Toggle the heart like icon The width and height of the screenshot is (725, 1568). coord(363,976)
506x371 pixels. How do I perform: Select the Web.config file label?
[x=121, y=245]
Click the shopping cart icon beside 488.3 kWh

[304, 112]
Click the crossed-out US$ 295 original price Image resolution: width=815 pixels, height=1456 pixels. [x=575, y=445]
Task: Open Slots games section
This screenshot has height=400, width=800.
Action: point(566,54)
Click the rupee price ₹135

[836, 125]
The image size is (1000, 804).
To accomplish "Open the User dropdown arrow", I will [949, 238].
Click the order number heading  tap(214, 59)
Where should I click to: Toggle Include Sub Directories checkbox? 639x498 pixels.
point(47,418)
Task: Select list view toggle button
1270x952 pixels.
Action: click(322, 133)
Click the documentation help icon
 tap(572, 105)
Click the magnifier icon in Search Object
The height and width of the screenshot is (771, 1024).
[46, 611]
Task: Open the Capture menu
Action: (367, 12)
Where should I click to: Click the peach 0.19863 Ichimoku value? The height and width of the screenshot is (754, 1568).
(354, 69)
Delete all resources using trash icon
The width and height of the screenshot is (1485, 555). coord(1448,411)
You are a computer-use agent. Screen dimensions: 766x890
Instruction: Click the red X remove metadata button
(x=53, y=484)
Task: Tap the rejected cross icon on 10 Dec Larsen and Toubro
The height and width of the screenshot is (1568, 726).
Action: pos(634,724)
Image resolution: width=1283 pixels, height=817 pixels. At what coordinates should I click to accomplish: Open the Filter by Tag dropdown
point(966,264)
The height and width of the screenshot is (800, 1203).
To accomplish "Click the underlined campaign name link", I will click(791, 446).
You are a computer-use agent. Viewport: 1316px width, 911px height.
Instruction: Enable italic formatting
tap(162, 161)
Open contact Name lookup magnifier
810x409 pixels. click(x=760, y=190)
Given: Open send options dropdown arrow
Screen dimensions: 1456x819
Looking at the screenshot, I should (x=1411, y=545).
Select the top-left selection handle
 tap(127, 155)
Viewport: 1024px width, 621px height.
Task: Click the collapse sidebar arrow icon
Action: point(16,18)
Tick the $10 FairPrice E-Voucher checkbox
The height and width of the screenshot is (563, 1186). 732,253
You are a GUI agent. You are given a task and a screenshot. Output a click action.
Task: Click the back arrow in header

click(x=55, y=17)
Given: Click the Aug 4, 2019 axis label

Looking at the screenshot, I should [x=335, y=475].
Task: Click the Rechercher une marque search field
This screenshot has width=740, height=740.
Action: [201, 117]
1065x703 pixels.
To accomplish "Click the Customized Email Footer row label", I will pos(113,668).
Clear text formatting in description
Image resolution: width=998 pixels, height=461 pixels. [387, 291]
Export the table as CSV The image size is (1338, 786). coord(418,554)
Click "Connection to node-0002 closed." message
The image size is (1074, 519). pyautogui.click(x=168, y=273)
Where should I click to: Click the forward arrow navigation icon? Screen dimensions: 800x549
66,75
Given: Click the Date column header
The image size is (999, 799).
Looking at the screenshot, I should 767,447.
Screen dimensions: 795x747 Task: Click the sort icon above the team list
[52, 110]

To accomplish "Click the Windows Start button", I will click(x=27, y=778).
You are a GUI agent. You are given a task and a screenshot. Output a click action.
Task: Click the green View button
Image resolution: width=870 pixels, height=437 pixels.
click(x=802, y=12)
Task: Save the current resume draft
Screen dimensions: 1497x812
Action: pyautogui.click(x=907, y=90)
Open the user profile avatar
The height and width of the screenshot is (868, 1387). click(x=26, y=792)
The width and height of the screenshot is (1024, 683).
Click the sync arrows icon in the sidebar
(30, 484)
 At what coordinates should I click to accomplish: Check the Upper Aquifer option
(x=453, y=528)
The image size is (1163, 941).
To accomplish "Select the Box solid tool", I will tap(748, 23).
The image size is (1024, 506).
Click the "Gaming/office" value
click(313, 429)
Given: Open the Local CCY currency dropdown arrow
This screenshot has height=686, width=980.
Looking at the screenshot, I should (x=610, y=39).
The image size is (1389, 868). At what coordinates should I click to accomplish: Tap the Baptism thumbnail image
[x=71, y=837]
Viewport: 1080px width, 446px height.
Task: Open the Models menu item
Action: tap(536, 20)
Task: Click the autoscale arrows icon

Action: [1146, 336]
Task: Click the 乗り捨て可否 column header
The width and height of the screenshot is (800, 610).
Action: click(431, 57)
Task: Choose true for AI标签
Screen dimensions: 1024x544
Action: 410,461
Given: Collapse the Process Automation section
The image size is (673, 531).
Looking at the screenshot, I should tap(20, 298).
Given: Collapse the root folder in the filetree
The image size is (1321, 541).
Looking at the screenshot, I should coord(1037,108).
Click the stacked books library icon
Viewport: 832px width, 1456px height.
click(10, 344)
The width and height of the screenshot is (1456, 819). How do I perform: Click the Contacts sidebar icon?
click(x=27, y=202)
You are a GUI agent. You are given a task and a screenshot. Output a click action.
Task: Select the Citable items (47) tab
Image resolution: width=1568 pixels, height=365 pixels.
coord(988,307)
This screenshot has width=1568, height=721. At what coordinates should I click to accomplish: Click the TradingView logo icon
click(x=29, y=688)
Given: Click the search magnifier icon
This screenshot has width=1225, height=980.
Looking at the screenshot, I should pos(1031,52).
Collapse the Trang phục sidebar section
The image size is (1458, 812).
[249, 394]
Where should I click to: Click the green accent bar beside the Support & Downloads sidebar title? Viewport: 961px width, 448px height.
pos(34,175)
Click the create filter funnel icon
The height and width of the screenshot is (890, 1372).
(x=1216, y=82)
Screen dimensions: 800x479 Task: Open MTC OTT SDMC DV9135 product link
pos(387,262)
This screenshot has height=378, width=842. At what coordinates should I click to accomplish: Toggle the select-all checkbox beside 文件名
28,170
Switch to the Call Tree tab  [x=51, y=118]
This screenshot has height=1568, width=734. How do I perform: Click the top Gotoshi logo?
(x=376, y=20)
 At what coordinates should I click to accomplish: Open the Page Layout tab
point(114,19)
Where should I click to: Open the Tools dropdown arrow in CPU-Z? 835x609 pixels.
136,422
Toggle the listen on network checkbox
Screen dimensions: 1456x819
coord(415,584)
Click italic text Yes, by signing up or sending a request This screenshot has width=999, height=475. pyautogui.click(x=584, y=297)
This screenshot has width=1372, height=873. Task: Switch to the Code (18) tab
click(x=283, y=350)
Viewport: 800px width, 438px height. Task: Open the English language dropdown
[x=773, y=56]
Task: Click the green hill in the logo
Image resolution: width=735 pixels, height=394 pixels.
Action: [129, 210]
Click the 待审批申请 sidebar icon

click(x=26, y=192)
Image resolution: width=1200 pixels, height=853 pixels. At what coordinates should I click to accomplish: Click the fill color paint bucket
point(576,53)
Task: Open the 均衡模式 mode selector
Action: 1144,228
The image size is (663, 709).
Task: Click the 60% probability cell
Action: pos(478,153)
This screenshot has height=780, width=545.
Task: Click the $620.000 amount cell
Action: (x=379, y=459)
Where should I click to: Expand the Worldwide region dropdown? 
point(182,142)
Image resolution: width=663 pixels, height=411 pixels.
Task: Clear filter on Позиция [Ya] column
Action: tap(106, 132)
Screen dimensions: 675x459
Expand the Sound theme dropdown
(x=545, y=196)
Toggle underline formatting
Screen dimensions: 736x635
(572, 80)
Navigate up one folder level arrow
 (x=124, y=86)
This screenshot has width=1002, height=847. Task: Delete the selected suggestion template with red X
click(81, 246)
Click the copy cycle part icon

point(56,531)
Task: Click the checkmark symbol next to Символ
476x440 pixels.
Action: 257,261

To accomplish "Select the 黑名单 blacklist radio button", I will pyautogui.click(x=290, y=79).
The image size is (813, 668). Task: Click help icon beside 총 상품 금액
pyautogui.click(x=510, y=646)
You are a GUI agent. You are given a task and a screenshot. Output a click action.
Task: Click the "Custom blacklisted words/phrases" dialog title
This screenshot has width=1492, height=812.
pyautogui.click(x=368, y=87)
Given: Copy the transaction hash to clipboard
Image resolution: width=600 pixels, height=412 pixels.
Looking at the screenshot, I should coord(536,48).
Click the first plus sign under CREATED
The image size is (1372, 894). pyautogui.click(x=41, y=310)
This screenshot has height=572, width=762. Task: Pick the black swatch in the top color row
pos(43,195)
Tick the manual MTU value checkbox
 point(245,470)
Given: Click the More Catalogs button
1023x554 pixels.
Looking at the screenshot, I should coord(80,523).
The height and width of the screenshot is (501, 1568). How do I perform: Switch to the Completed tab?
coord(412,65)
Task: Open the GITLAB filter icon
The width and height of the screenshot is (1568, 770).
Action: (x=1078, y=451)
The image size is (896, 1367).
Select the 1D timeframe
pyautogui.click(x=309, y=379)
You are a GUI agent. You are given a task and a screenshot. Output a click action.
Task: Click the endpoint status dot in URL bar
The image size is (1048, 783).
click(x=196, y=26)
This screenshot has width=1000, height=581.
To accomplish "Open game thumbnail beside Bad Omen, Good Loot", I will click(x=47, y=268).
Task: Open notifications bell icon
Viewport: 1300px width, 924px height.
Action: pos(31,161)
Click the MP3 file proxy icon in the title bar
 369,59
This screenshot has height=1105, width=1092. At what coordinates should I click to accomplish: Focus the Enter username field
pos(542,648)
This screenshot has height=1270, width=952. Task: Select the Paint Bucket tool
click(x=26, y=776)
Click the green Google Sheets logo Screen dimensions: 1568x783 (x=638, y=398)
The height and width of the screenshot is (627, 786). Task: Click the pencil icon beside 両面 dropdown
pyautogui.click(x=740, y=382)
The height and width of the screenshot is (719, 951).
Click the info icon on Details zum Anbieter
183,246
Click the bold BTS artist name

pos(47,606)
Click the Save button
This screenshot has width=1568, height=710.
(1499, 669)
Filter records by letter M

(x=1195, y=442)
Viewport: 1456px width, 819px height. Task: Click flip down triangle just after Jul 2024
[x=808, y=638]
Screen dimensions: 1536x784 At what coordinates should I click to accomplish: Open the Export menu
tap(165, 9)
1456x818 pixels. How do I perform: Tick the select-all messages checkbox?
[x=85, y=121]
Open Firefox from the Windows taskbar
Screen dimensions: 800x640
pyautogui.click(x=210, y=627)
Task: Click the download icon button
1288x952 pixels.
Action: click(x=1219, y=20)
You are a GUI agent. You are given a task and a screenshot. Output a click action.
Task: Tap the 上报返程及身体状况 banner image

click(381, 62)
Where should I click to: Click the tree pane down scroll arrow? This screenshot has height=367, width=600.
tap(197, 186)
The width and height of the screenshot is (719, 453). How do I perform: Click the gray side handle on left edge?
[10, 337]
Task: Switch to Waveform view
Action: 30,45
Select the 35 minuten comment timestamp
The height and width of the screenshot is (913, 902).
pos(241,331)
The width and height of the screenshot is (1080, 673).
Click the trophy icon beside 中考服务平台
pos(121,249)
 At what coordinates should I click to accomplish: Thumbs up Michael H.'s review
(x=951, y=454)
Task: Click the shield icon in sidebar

....

◆ **Required task**
Update the lines from the one containing "The height and width of the screenshot is (627, 786)." through the one containing "[x=85, y=121]", inclusive, by changing "Save" to "Submit", and output only those lines with nothing else altered.

◆ **Exercise output**
The height and width of the screenshot is (627, 786). Task: Click the pencil icon beside 両面 dropdown
pyautogui.click(x=740, y=382)
The height and width of the screenshot is (719, 951).
Click the info icon on Details zum Anbieter
183,246
Click the bold BTS artist name

pos(47,606)
Click the Submit button
This screenshot has width=1568, height=710.
(1499, 669)
Filter records by letter M

(x=1195, y=442)
Viewport: 1456px width, 819px height. Task: Click flip down triangle just after Jul 2024
[x=808, y=638]
Screen dimensions: 1536x784 At what coordinates should I click to accomplish: Open the Export menu
tap(165, 9)
1456x818 pixels. How do I perform: Tick the select-all messages checkbox?
[x=85, y=121]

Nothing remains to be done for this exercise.